The participants from this pilot programme will be at the forefront to highlight or propagate post-Soviet economic and cultural reality, shape the African perception about Russia and raise Russia’s image and reputation among the political and business community and the general population in Africa.
Since the collapse of the Soviet Union, this is the first significant step on media cooperation by the official authorities to address the information gap between the two regions. The initiative particularly seeks to bridge the widening business information gap that has existed and might help strengthen bilateral relations between Africa and Russia.
Experts have acknowledged that, for Russia, there are important geopolitical implications working with Africa and unreservedly praised Russia’s initiative for creating this mechanism for media cooperation and for more diversified aspects of its policy with Africa.
Canadian-Nigerian Professor O. Igho Natufe, Head of Ukraine-African Study Center in Kiev, says looking into the future it is important to continue approaching the relationship beyond natural resources and the economy, and to include soft power, so the move will boost the overall relationship in the long-term since the media has a huge role to play.
Undoubtedly, Natufe further explains that frequent exchange of visits by Russian and African journalists as well as regular publications of economic and business reports could help create public business awareness and raise, to an appreciable level, the understanding of the relationship between Russia and Africa.
Earlier, Dr Olga Kulkova, a Research Fellow at the Moscow based Center for the Study of Russian-African Relations, Institute for African Studies, also pointed out that “more quality information about modern Russia should be reported in Africa.
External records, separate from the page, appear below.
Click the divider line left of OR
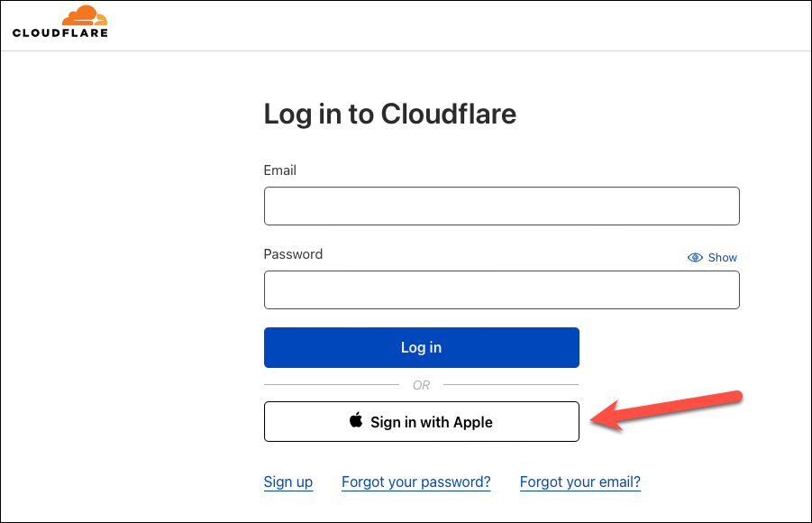The width and height of the screenshot is (812, 523). point(332,385)
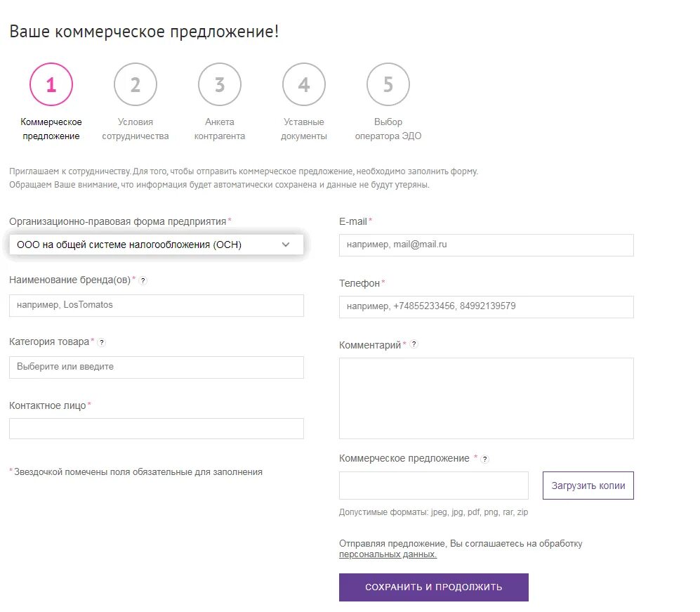The width and height of the screenshot is (700, 612).
Task: Click the brand name input field
Action: click(157, 306)
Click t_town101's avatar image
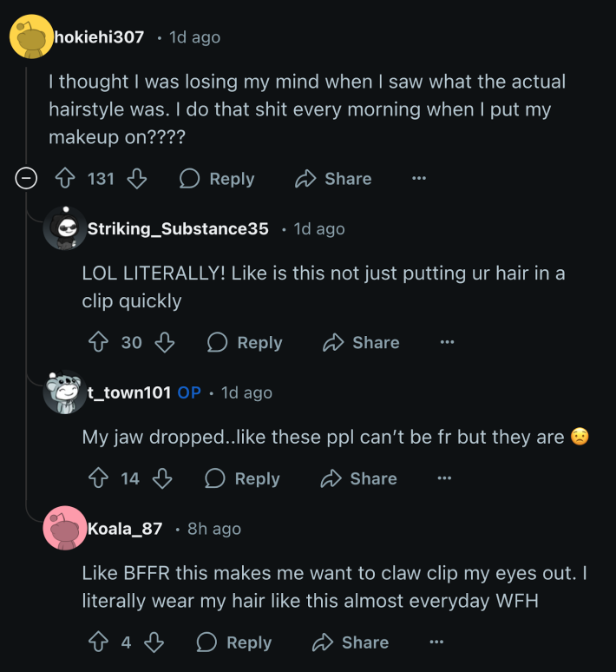The image size is (616, 672). (64, 393)

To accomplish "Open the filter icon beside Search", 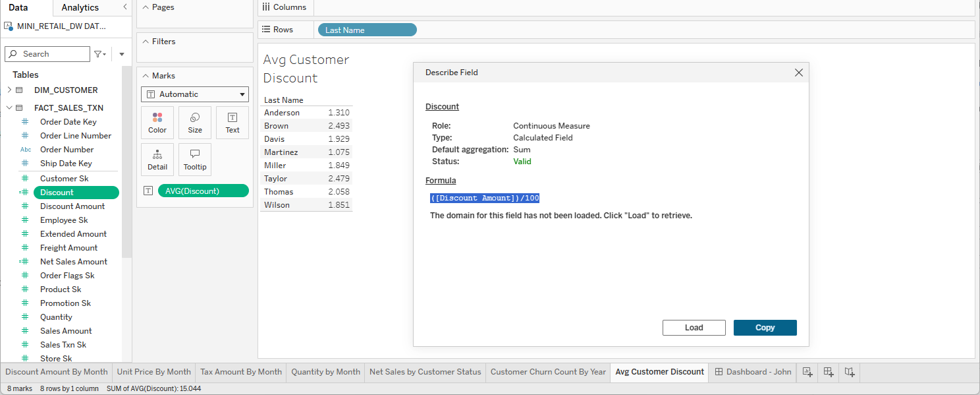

Indisputably, it might take a lot of money and efforts, but the result will pay off.”
“It is excellent to adequately collaborate with African partners and attract Russian business to Africa. Russia ought to take this into account, if it wants to improve the chances for success in Africa,” Kulkova said.
Professor Gerrit Olivier from the Department of Political Science, University of Pretoria in South Africa, noted that “Russian influence in Africa, despite efforts towards resuscitation, remains marginal. The cultural gap (language in particular) is a great handicap. The official visits are mainly opening moves and symbolic and have little long-term concrete results.”
While prioritising Africa now, Russia has to do more, particularly, in the cultural-intellectual field (like China, EU and US) with a view to the longer term and work on its image problem in Africa, Professor Olivier, who previously served as South African Ambassador to the Russian Federation from 1991 to 1996, wrote in an email comment from Pretoria, South Africa.
For decades, a number of foreign countries are cooperating with African media to push their strategic policy interests. For example, the Forum on China-Africa Cooperation has fixed China-Africa Press Exchange Center in Shanghai to encourage and promote exchange and visits between Chinese and African media.
In June 2018, China held the Fourth Forum on China-Africa Media Cooperation. A Joint Statement on Further Deepening Exchanges and Cooperation was adopted. During the Johannesburg summit held in 2015, President Xi Jinping said China would implement access to satellite TV for 10,000 African villages and provide training for 1,000 media professionals from Africa.